● **Extrait du texte**
.....

On n’éteint les mécontentemens qu’en soulageant les souffrances réelles et imméritées : la politique la plus miséricordieuse est aussi la plus habile et la plus prévoyante. Charles Ier avait traité l’Irlande avec humanité et avec équité, elle demeura fidèle aux Stuarts; Cromwell y fit couler des flots de sang, sans y étouffer l’esprit de rébellion. C’était une politique libérale et clémente qui, en Angleterre, ferait disparaître le chartisme et, en Irlande, détruirait l’influence d’O’Connell.

.....

● **Extrait de données**

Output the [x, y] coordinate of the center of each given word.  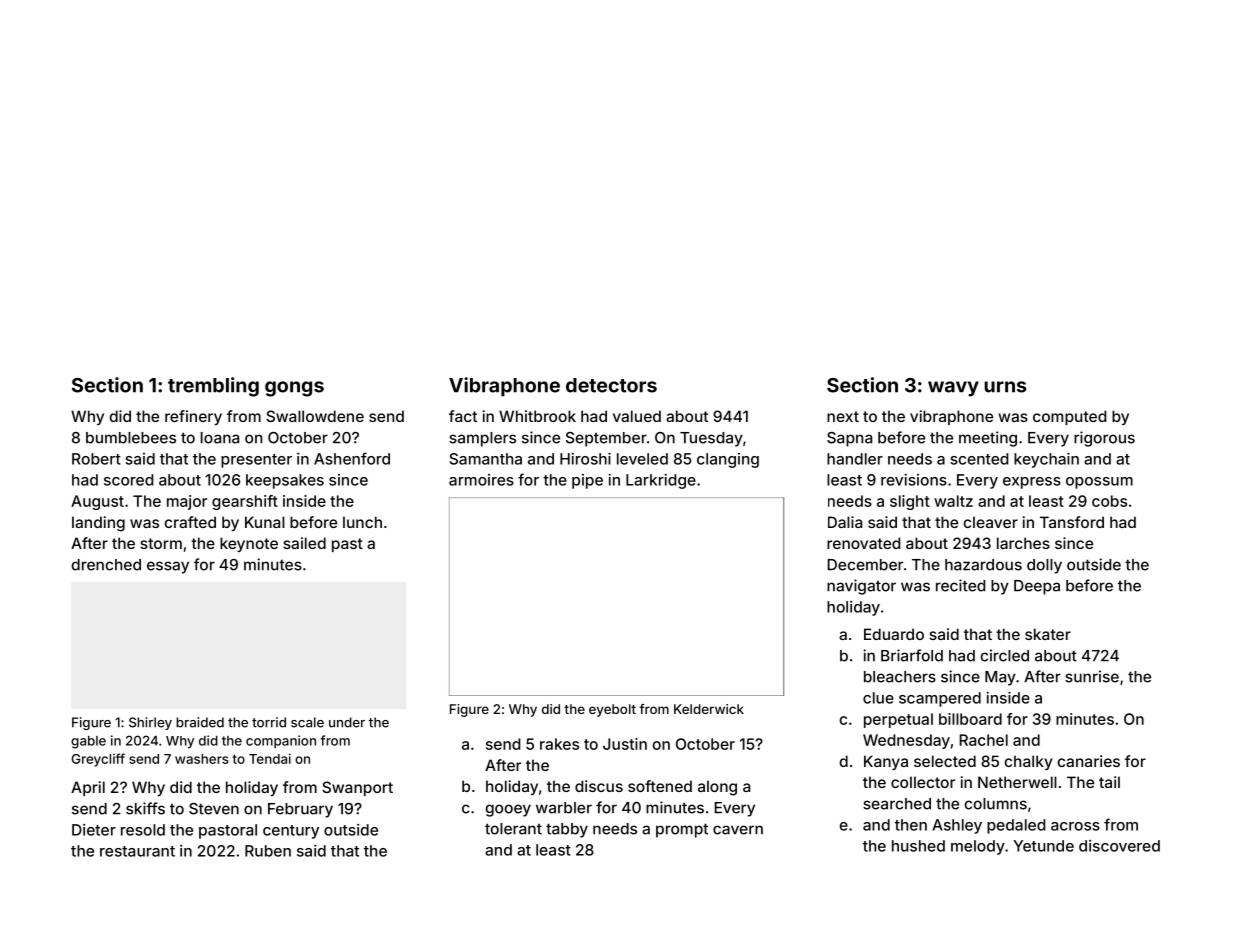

.....

● **Objectif visé**
Recopiez fidèlement le passage de l'extrait du texte qui s'ouvre sur les mots contenant « On n’éteint les » et se termine par « détruirait l’influence d’O’Connell. ».

● **Réponse attendue**
On n’éteint les mécontentemens qu’en soulageant les souffrances réelles et imméritées : la politique la plus miséricordieuse est aussi la plus habile et la plus prévoyante. Charles Ier avait traité l’Irlande avec humanité et avec équité, elle demeura fidèle aux Stuarts; Cromwell y fit couler des flots de sang, sans y étouffer l’esprit de rébellion. C’était une politique libérale et clémente qui, en Angleterre, ferait disparaître le chartisme et, en Irlande, détruirait l’influence d’O’Connell.